A LEGEND OF BREGENZ
Irrespective of its unusually beautiful situation, one finds in Bregenz much to interest and detain. It is a truly ancient place, with much history—some of it of a romantic kind—attached to it. In the Middle Ages, indeed, the overlords of the town and district were so powerful that their house supplied the Emperor Charlemagne with a bride, concerning whom there is a legendary and highly romantic tale.
CHURCH INTERIOR, TYROL
It would appear from this story that Charlemagne was of a more than usually suspicious nature, and by no means one of those complaisant husbands with which the Mediæval tales have familiarized us. An old lover of Hildegarde, having seen her married to the Emperor with great distress of mind, in his wrath against her for preferring even an Emperor to himself, got ear of Charlemagne, and so succeeded in poisoning the latter's mind against his bride, that he either divorced or repudiated her, and married a Lombardian princess called Desiderata.
Accepting her fate resignedly, Hildegarde eventually found her way to Rome, where she devoted herself to the care of the sick, and especially of the sick pilgrims who came to the "Eternal City." In course of time, so the story goes, her revengeful lover, whose name, Taland, is almost as common a one in Tyrol as Smith in England, having lost his sight, came on a pilgrimage, and whilst in Rome was cared for by Hildegarde, "whose tender and saintly hands," we are told, "not only restored his physical sight, but also his moral perception of right and wrong."
He was so overcome with remorse when he learned to whom, under Providence, he owed his restoration to sight, that he confessed his fault to Hildegarde, and insisted upon accompanying her to Charlemagne, to whom he also confessed, and proved Hildegarde to have been blameless. The Emperor at once restored her to favour and honour.
In another story connected with Bregenz, which was made the subject of a poem by the late Adelaide Ann Proctor, one has preserved an incident connected with the heroic conduct of a Bregenz woman in saving the town from surprise and destruction by the Swiss. There are several versions of the story, which dates from 1408, but probably, as it is of a legendary character, the one given in the ballad is as correct as any other.

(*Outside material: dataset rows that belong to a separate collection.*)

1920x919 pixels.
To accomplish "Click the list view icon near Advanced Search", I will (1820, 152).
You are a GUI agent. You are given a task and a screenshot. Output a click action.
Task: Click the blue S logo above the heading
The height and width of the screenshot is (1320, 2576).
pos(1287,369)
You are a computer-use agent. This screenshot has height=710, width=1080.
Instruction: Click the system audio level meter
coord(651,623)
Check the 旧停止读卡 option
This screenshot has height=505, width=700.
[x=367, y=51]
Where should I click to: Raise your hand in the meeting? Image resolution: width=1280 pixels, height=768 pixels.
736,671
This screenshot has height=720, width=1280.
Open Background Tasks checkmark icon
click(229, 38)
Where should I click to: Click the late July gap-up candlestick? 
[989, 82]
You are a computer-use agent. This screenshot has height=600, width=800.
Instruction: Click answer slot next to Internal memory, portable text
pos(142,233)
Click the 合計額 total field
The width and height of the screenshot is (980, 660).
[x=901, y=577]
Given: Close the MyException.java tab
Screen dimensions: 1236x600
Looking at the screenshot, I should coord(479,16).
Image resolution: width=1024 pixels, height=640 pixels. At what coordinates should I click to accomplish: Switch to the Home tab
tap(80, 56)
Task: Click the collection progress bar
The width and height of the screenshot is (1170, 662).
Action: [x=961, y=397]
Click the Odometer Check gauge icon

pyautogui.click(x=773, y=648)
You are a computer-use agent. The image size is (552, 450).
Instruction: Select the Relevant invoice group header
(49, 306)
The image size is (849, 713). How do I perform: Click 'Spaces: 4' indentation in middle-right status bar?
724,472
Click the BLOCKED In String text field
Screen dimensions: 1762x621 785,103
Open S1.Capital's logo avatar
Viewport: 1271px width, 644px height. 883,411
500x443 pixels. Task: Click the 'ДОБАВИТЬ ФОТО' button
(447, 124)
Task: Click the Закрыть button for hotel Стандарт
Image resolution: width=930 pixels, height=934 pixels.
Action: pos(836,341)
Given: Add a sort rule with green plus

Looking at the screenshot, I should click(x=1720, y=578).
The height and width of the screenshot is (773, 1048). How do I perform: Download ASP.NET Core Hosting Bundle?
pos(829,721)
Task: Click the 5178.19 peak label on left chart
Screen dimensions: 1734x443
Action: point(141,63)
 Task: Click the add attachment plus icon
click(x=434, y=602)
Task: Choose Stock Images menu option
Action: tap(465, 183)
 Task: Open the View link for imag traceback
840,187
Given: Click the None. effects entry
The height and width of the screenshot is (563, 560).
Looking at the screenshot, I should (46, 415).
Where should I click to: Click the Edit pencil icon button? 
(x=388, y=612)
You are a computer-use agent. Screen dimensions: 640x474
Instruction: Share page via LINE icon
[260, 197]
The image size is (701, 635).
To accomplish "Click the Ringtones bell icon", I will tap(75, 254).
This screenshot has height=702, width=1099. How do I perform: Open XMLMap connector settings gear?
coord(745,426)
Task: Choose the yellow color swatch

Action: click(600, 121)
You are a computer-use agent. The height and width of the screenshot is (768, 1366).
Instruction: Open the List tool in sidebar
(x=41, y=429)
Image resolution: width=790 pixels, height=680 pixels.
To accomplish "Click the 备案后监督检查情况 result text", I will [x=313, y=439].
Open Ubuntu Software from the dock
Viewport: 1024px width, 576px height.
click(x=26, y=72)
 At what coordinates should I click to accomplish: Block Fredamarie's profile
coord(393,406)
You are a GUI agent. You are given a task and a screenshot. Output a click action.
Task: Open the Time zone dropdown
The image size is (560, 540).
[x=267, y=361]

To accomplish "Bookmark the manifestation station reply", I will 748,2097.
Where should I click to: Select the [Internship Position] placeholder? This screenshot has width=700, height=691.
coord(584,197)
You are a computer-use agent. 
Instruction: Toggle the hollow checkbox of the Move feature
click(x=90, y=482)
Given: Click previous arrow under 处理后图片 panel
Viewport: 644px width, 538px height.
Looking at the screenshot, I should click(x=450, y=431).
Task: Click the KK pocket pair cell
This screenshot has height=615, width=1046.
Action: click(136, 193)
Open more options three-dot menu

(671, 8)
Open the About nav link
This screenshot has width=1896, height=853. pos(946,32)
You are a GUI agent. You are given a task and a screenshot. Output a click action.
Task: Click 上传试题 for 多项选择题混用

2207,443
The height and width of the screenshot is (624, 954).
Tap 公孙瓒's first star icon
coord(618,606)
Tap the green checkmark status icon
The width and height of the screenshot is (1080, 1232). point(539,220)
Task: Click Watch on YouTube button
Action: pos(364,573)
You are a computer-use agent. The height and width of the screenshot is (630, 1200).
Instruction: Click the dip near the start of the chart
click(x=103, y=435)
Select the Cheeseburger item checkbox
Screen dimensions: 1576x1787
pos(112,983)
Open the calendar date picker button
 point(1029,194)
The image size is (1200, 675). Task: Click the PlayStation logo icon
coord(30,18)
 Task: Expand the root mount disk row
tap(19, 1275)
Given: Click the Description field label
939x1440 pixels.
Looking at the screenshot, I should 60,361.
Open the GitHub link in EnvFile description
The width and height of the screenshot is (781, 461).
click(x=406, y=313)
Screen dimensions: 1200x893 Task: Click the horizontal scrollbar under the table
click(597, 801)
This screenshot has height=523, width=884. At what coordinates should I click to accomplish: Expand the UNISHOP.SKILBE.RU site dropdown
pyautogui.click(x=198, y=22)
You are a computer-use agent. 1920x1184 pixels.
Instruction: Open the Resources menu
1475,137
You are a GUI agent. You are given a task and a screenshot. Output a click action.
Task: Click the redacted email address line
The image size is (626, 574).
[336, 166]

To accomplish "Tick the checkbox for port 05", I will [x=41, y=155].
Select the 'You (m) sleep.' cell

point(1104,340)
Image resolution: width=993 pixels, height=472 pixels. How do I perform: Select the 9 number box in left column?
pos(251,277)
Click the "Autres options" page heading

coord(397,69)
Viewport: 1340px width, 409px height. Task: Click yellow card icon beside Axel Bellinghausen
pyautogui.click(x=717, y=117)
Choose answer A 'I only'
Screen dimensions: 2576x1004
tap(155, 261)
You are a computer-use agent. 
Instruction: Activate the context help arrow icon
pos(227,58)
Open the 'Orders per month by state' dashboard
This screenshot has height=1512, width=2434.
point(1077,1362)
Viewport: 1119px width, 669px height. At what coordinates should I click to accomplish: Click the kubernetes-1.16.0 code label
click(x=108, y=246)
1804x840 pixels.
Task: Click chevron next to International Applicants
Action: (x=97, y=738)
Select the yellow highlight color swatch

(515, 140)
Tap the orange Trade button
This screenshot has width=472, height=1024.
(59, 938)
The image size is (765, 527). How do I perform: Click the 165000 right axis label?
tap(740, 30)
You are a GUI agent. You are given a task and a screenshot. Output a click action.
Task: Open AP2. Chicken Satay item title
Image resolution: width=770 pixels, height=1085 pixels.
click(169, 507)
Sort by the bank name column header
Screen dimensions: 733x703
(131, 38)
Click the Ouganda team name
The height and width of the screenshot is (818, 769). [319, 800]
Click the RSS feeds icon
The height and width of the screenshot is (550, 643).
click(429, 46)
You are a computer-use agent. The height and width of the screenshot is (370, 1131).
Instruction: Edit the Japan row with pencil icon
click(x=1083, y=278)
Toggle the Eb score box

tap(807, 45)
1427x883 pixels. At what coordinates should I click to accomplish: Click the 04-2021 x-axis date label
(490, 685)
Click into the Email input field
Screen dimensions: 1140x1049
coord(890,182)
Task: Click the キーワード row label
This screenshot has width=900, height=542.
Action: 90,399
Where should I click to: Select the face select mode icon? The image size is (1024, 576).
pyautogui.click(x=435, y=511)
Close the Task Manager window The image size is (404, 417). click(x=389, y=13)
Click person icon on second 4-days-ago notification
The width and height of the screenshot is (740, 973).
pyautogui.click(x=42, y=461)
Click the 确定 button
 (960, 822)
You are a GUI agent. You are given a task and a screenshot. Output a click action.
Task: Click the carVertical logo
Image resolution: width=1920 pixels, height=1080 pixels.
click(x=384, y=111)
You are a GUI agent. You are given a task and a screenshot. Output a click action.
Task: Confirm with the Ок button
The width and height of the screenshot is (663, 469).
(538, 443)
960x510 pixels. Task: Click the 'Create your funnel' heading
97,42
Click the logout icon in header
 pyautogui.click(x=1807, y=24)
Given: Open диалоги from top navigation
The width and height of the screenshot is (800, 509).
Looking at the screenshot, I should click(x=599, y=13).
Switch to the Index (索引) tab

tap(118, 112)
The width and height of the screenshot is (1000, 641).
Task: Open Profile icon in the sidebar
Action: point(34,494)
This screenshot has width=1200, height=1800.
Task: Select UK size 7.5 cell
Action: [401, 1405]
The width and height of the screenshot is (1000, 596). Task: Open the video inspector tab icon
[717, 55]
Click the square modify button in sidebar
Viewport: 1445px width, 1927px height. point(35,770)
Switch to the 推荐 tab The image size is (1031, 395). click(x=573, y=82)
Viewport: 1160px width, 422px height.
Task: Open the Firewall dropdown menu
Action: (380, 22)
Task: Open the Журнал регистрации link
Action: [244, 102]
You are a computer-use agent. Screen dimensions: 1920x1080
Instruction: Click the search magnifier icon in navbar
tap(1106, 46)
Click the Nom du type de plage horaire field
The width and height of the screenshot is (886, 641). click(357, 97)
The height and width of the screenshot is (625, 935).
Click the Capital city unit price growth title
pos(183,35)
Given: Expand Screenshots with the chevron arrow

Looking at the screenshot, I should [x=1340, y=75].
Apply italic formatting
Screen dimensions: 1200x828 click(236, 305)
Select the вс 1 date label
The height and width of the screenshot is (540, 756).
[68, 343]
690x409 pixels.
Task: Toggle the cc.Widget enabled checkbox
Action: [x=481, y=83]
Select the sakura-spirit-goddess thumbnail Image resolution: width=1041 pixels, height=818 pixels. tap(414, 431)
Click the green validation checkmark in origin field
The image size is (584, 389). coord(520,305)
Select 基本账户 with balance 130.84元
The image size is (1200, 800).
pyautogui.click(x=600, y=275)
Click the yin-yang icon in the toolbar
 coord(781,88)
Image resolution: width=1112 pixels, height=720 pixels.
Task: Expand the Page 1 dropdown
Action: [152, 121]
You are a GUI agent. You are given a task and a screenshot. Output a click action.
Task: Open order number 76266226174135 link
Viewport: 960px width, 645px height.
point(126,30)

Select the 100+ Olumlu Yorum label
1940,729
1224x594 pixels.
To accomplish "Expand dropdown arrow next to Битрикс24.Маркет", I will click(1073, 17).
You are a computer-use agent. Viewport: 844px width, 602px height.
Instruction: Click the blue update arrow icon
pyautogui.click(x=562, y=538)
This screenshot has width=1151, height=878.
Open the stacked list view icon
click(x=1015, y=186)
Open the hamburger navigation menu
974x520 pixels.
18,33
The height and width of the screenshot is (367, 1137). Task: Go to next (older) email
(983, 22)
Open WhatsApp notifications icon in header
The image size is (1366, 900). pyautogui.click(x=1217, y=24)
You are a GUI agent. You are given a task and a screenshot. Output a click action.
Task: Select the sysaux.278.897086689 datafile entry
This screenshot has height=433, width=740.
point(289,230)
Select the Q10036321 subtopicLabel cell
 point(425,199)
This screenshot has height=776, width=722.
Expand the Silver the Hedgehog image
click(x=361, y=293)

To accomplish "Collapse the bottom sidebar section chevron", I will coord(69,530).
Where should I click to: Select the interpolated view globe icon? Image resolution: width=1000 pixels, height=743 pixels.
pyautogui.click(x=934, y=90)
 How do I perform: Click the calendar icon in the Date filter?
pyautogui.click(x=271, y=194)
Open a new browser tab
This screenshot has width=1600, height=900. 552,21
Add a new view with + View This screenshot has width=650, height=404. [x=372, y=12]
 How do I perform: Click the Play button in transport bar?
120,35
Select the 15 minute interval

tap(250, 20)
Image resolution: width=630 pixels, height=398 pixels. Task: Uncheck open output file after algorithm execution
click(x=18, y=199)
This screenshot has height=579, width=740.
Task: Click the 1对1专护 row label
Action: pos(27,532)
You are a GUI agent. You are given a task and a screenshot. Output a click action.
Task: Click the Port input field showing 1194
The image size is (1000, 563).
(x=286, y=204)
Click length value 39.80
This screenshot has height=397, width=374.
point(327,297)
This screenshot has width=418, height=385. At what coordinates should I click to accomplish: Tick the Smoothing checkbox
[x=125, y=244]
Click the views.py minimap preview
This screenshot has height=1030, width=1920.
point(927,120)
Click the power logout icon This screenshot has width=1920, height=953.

Unhappily, the Bregenz folk of to-day appear to know little of this heroine; and on one occasion on which we visited the town, and made a search for the effigy of the Maid and her steed on the gate of the old castle, or walls of the upper town, we were unable to find it. No one seemed to know the story of the "Maid of Bregenz," and an old lady, who had a temporary stall outside the gate for the sale of cakes and other refreshments, became quite irascible upon our persisting in the belief that there must have been a "Maid," and that she (the old lady) ought to know the legend.